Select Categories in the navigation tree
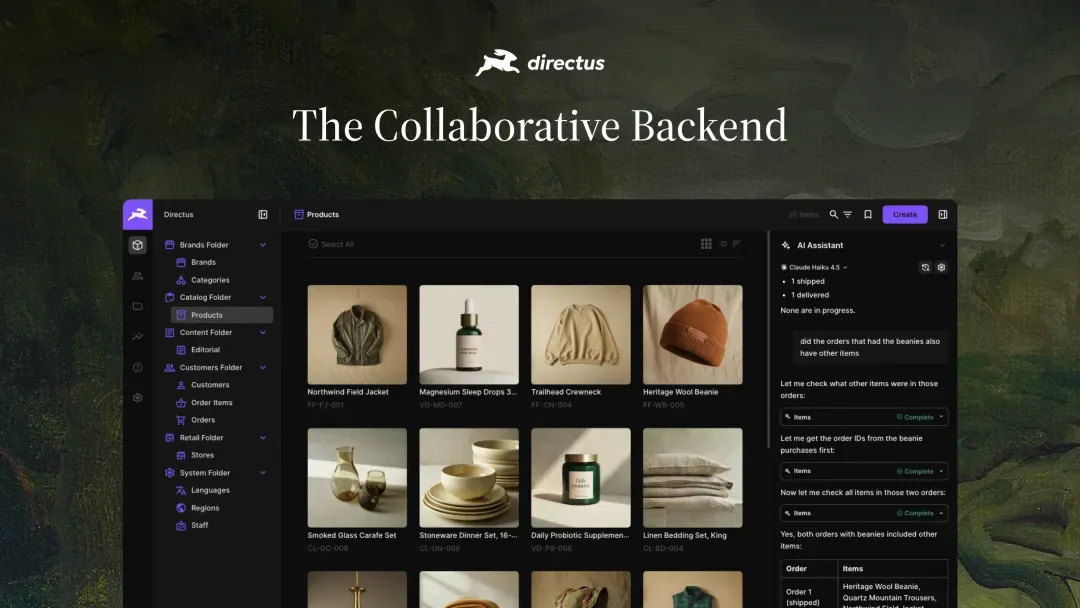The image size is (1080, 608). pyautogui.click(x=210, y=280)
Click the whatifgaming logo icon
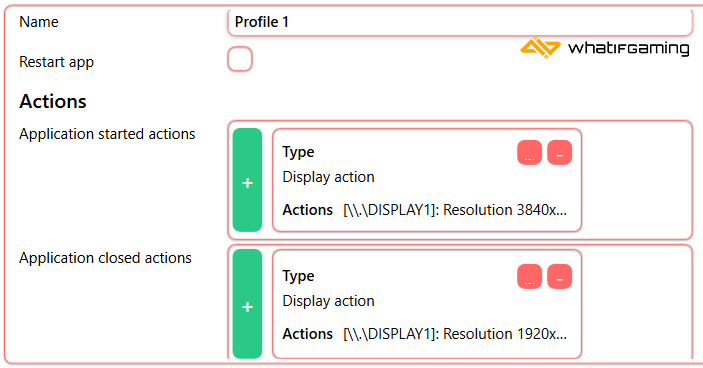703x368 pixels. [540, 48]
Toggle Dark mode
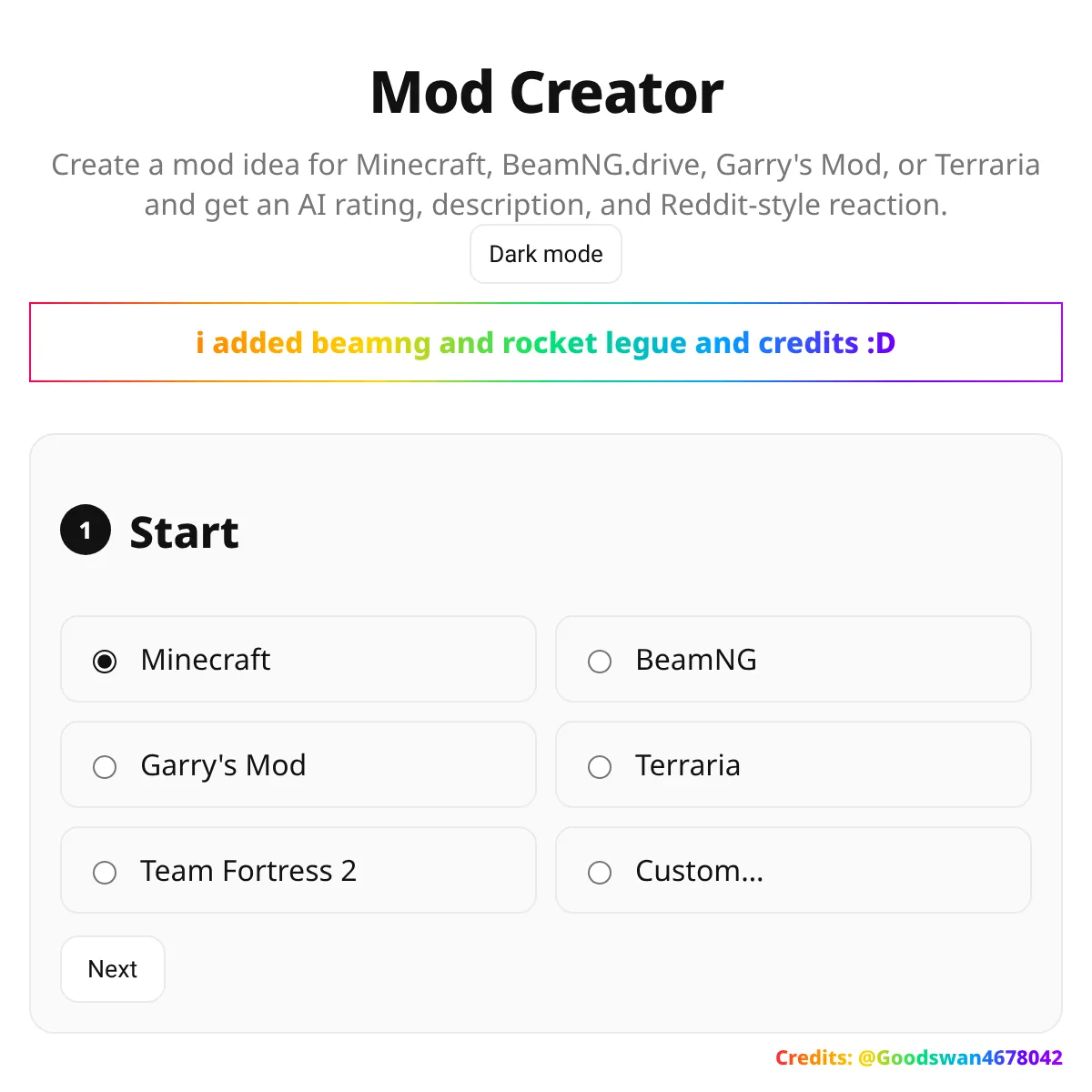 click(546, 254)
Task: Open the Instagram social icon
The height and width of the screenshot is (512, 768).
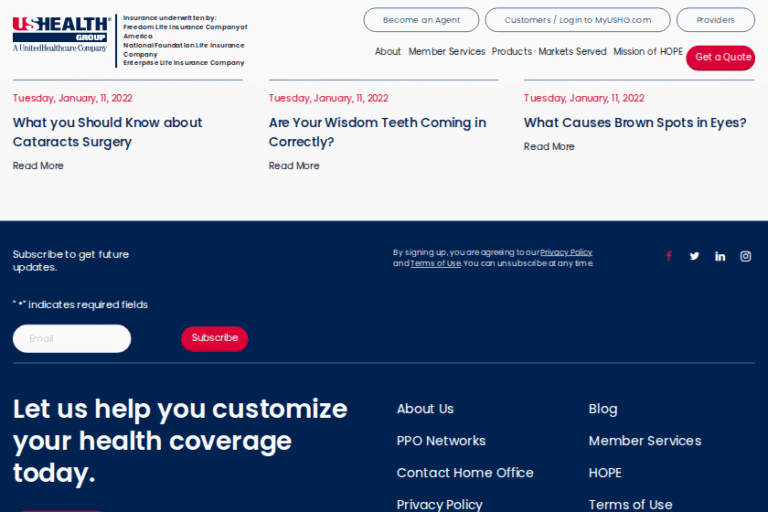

* * * *

* [TASK GOAL]: Copy out the records exactly. Do not include the pictures.

* [WRITTEN RESPONSE]:
Select Categories in the navigation tree
The image size is (1080, 608). pyautogui.click(x=210, y=280)
Click the whatifgaming logo icon
703x368 pixels. [540, 48]
Toggle Dark mode
 click(546, 254)
Task: Open the Instagram social icon
The height and width of the screenshot is (512, 768).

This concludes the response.